T H E B A C K S T A G E A R E A of New York's cavernous Roseland Ballroom is overrun with kids intent on capturing the attention of the members of Bad Religion. That isn't unusual, given the quintet's status as punk-rock gurus, but these particular youngsters, ranging in age from four months to three years, are the offspring of guitarist Brett Gurewitz, bassist Jay Bentley, and singer Greg Graffin. It's a slightly incongruous scene, but Bad Religion has long played by a singular set of rules, right down to Graffin's preservation of his highly unusual day job, that of professor of paleontology at Cornell University.
"Ask the cynics out there and they'll tell you academia is not a real job," says the affable Graffin, who also is pursuing a Ph.D in zoology. "My other life is very full and demands a lot of attention. My life away from music is just as important as my life in music. If I couldn't have that other life, I wouldn't do music anymore."
Graffin's double life became even more complicated earlier this year, when his 13-year-old band, which has been just as successful in its uncompromising autonomy as the higher-profile Fugazi, decided to make the leap from Gurewitz' indie label, Epitaph, to Atlantic, which recently assumed distribution of Bad Religion's seventh album, Recipe for Hate. The questions raised by the move are less political than they are financial. After all, Bad Religion had long been the most successful act on Epitaph, selling nearly 200,000 copies of Recipe for Hate, which effectively deflates the usual "poor distribution" rationale.
"What do you want me to say, [the band signed with Atlantic] because Stone Temple Pilots sold three million records?" Graffin shrugs. "A couple of years ago, I don't think major labels had the sophistication to deal with bands like us. They were set up to promote bands that were more malleable. But Atlantic has shown some creativity in dealing with independent bands."
Bad Religion's formula of juxtaposing verbose, politically charged lyrics and engagingly simple pop-punk melodies seems diametrically opposed to the methods of most of today's slacker-pop success stories. Then again, that contrariness separated the band from the hardcore pack as early as 1982, when it released Into the Unknown, an album influenced more by Electric Light Orchestra than punk's sanctioned icons.

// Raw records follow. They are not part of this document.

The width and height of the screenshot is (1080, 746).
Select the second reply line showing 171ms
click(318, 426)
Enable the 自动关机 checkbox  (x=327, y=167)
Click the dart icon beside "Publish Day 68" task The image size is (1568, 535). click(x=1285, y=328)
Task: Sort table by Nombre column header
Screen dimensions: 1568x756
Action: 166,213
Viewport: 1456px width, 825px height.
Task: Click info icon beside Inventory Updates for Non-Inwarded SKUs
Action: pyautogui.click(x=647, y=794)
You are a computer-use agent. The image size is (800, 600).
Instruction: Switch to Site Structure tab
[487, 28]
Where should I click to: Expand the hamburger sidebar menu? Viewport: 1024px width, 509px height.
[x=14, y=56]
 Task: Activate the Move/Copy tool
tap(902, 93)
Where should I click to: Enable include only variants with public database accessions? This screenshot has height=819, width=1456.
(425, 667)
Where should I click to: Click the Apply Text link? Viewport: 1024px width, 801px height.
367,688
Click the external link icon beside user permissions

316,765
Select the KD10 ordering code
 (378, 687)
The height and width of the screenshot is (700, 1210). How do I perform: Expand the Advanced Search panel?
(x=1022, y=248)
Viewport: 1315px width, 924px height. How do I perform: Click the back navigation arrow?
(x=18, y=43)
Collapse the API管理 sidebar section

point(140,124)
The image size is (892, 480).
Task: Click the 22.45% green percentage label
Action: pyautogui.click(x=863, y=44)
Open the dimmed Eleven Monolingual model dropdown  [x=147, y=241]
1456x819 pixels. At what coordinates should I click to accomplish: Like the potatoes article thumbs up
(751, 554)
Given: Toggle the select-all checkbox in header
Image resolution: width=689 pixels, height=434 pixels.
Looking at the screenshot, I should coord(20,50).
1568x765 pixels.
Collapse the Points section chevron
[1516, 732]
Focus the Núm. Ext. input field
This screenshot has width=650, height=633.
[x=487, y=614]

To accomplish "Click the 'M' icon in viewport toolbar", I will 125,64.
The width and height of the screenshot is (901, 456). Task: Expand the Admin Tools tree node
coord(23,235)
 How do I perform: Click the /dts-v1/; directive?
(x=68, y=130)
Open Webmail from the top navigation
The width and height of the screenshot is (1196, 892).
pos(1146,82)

"We were all 17 when that record came out, and we thought punk was about doing what you wanted, so we put out this record with a lot of synthesizers," Bentley says. "By that time [hardcore] was very formulaic, and we never fit that formula."
The largely negative reaction to that release prompted a split that saw Gurewitz and Bentley leave the band and ex-Circle Jerks guitarist Greg Hetson step in. But since the two cofounders rejoined for 1988's Suffer, Bad Religion's prolificacy (five albums in as many years) has outstripped its first set of peers. And while Graffin's diatribes are marked less by curmudgeonly combativeness than a scientist's show-me attitude directed at those who unquestioningly follow agendas both religious ("Don't Pray on Me") and political ("Portrait of Authority"), they've left many new political punks in the dust as well. Still, Bad Religion doesn't want you to get the idea that it's out to save the world.
"I don't believe in that kind of thing," Graffin insists. "I study evolution, so I'm well aware of the fact that our species is not going to last forever. Ninety-nine-point-nine percent of the animals that have ever existed are extinct. Our extinction might be very soon by most standards, and I'm perfectly content with the fact that comparatively soon, we're all going to be dead. But to me, that's not a depressing thought, it's a thought that makes me cherish life all the more."